Bugünkü Yazarlar Tüm Yazarlar
Ercan Çalışkan

Ercan Çalışkan

İÇ SESİM

Yok artık!

Son haftalarda haberleri sosyal medyadan takip ediyor ve internet gazetelerinden okuyorum. Geçen hafta cumartesi günü de öyle oldu. Bilgisayarı açtım. İlk olarak gazetem Günboyu''ndaki haberlere baktım her zamanki gibi. İlk okuduğum haberle dondum kaldım:

"Cumhurbaşkanı Erdoğan, Kahramanmaraş merkezli depremler nedeniyle Türkiye genelindeki bütün üniversitelerde tamamen uzaktan eğitime geçileceğini açıkladı."(1)

"Bu nasıl bir karar böyle!" cümlesi dönüp durdu beynimde. "İnterneti kısıtlama, Twitter''ı yasaklama gibi yöntemleri öneren danışmanların aklı nasıl bir akıldır?" sorusuna henüz cevap bulamamışken kapatma haberi çok ağır geldi bana.

Herhâlde bir yanlışlık vardır, sadece deprem bölgesindeki üniversiteleri kastediyorlardır diye düşündüm ama o bile yanlış. "Dur işin aslını astarını bilene sorayım hemen." diyerek telefona sarıldım. Yok, bu defa tahmin ettiğiniz gibi Emekli Öğretmen''i aramadım, Emekli Profesör''ü(2) aradım. Üniversitelere ömrünü verdi. Belki benim göremediğim, düşünemediğim bir şeyler vardır. Ona ''Üniversitelerle ilgili bu kararı nasıl karşılıyorsun?'' diye sorayım. dedim kendi kendime. Arama butonuna basıp telefonu kulağıma götürünceye kadar açmıştı telefonu. Daha ağzımı açmadan başladı konuşmaya:

"Üniversitelerde kırk yıldan fazla çalıştım. Elbette eleştirdiğim, katılmadığım birçok kararla karşılaştım ama akıl fikir erdiremediğim tek karar bu! Hiçbir gerekçe, böyle bir kararın alınmasını haklı gösteremez!"

Sağlanan Veriler.
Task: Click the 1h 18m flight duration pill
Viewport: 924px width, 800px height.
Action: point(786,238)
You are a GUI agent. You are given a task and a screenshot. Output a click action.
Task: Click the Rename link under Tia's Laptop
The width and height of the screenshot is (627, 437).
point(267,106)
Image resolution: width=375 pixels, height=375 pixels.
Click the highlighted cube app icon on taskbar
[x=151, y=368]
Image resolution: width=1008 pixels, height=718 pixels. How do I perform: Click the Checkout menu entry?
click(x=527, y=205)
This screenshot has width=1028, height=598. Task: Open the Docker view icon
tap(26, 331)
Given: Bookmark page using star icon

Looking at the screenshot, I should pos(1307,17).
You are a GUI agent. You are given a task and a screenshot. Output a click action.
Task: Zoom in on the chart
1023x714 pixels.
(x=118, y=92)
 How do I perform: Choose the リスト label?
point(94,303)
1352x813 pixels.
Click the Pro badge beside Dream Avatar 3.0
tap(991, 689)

Görev Tanımı.
1) Yukarıdaki köşe yazısını iki cümleyle özetleyin.
2) Köşe yazısında "Son haftalarda haberleri" ile başlayıp "ağır geldi bana." ifadesine kadar süren bölümü yeniden yazın; bu bölümde "Bilgisayarı" yerine "Tableti" koyun.

Çözümlü Cevaplar.
1) Yazar, bir cumartesi günü Günboyu gazetesinde Cumhurbaşkanı Erdoğan'ın Kahramanmaraş merkezli depremler nedeniyle Türkiye genelindeki bütün üniversitelerde tamamen uzaktan eğitime geçileceğini açıkladığı haberi okuyunca donup kaldığını anlatır. Kararı sormak için bir emekli profesörü arar; o da üniversitelerde kırk yıldan fazla çalıştığını ve hiçbir gerekçenin böyle bir kararı haklı gösteremeyeceğini söyler.

2)
Son haftalarda haberleri sosyal medyadan takip ediyor ve internet gazetelerinden okuyorum. Geçen hafta cumartesi günü de öyle oldu. Tableti açtım. İlk olarak gazetem Günboyu''ndaki haberlere baktım her zamanki gibi. İlk okuduğum haberle dondum kaldım:

"Cumhurbaşkanı Erdoğan, Kahramanmaraş merkezli depremler nedeniyle Türkiye genelindeki bütün üniversitelerde tamamen uzaktan eğitime geçileceğini açıkladı."(1)

"Bu nasıl bir karar böyle!" cümlesi dönüp durdu beynimde. "İnterneti kısıtlama, Twitter''ı yasaklama gibi yöntemleri öneren danışmanların aklı nasıl bir akıldır?" sorusuna henüz cevap bulamamışken kapatma haberi çok ağır geldi bana.